How to complete this task:
Repeat exactly, and only, the lines below starting at the line that contains "Click 管理部门登录 in the header" and ending at the line that contains "Click the File Types icon", inclusive of both.

Material provided:

******************************

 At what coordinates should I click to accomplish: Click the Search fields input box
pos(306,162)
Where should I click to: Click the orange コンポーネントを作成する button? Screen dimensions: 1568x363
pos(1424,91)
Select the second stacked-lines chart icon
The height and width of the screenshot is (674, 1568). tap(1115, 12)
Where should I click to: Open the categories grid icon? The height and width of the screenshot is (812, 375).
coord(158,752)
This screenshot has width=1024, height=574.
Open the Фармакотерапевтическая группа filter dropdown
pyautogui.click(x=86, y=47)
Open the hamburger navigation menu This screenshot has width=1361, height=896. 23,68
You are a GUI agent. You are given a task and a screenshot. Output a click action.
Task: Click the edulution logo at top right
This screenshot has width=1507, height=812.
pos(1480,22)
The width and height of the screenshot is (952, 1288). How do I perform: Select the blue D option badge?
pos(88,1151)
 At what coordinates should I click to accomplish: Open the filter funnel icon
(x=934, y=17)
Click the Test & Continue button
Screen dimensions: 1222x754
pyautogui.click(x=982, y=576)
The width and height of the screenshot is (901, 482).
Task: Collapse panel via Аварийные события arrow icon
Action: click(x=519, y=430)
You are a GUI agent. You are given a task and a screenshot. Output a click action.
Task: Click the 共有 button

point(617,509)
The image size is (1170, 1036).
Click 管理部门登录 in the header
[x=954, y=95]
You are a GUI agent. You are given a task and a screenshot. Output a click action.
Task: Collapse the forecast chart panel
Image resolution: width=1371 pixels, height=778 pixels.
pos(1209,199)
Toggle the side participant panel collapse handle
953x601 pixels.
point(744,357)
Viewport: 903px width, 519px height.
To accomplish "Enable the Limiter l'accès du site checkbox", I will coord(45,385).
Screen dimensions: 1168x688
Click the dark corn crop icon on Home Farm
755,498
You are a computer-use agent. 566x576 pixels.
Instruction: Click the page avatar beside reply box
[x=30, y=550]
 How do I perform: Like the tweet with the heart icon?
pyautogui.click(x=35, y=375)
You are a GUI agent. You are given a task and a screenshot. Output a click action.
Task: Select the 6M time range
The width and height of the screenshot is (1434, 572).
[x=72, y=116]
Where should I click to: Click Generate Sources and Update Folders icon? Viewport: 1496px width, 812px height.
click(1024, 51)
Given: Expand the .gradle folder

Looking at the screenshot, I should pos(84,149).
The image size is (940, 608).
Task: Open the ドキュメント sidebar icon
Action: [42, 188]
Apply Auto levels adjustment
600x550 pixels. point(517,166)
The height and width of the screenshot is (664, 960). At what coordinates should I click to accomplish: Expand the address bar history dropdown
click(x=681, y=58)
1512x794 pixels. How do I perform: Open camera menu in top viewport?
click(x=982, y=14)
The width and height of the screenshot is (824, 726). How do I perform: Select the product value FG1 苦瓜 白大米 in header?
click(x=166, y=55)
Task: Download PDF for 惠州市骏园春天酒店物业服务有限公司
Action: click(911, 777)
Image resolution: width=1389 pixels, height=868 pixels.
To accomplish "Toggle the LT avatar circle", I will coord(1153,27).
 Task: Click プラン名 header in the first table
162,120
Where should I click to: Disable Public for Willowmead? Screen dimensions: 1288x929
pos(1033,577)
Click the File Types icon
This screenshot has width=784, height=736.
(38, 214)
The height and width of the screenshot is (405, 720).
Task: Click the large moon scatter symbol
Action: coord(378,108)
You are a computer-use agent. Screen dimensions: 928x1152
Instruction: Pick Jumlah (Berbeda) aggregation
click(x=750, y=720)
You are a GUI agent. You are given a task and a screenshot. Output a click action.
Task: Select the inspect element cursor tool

******************************

Answer for the task:
Click 管理部门登录 in the header
[x=954, y=95]
You are a GUI agent. You are given a task and a screenshot. Output a click action.
Task: Collapse the forecast chart panel
Image resolution: width=1371 pixels, height=778 pixels.
pos(1209,199)
Toggle the side participant panel collapse handle
953x601 pixels.
point(744,357)
Viewport: 903px width, 519px height.
To accomplish "Enable the Limiter l'accès du site checkbox", I will coord(45,385).
Screen dimensions: 1168x688
Click the dark corn crop icon on Home Farm
755,498
You are a computer-use agent. 566x576 pixels.
Instruction: Click the page avatar beside reply box
[x=30, y=550]
 How do I perform: Like the tweet with the heart icon?
pyautogui.click(x=35, y=375)
You are a GUI agent. You are given a task and a screenshot. Output a click action.
Task: Select the 6M time range
The width and height of the screenshot is (1434, 572).
[x=72, y=116]
Where should I click to: Click Generate Sources and Update Folders icon? Viewport: 1496px width, 812px height.
click(1024, 51)
Given: Expand the .gradle folder

Looking at the screenshot, I should pos(84,149).
The image size is (940, 608).
Task: Open the ドキュメント sidebar icon
Action: [42, 188]
Apply Auto levels adjustment
600x550 pixels. point(517,166)
The height and width of the screenshot is (664, 960). At what coordinates should I click to accomplish: Expand the address bar history dropdown
click(x=681, y=58)
1512x794 pixels. How do I perform: Open camera menu in top viewport?
click(x=982, y=14)
The width and height of the screenshot is (824, 726). How do I perform: Select the product value FG1 苦瓜 白大米 in header?
click(x=166, y=55)
Task: Download PDF for 惠州市骏园春天酒店物业服务有限公司
Action: click(911, 777)
Image resolution: width=1389 pixels, height=868 pixels.
To accomplish "Toggle the LT avatar circle", I will coord(1153,27).
 Task: Click プラン名 header in the first table
162,120
Where should I click to: Disable Public for Willowmead? Screen dimensions: 1288x929
pos(1033,577)
Click the File Types icon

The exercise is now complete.